Entries provided Block Start

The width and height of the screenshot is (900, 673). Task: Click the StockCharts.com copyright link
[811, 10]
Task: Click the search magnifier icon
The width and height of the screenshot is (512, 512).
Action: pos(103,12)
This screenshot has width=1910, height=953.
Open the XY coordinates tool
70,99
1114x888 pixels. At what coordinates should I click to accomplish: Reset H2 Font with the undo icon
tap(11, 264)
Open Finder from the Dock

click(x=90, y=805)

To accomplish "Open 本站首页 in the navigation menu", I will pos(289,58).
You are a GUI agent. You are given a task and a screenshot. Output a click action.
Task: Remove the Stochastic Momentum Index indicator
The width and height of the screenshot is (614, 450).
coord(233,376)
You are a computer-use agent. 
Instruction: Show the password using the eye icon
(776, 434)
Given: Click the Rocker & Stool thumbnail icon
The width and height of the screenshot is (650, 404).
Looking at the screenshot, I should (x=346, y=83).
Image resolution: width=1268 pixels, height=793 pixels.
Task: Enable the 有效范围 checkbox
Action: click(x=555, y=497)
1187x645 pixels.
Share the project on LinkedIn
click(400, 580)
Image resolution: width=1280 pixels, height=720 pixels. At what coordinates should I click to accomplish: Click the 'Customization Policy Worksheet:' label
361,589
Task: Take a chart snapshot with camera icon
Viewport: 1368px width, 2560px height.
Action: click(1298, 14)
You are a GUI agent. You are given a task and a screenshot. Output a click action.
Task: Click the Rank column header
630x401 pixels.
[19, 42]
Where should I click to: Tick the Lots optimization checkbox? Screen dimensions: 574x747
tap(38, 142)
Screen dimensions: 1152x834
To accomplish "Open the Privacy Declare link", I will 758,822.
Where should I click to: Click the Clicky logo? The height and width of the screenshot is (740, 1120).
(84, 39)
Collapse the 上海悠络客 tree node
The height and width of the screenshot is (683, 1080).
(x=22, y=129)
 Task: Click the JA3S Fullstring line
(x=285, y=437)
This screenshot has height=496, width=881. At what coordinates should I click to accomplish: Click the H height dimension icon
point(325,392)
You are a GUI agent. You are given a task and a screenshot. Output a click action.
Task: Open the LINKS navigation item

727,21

Entries provided Block End

** Problem **
Using the entries above, return exactly the lines from the line with "You are a computer-use agent." to the line with "Given: Click the", counting both of those lines.

** Reply to the task **
You are a computer-use agent. 
Instruction: Show the password using the eye icon
(776, 434)
Given: Click the Rocker & Stool thumbnail icon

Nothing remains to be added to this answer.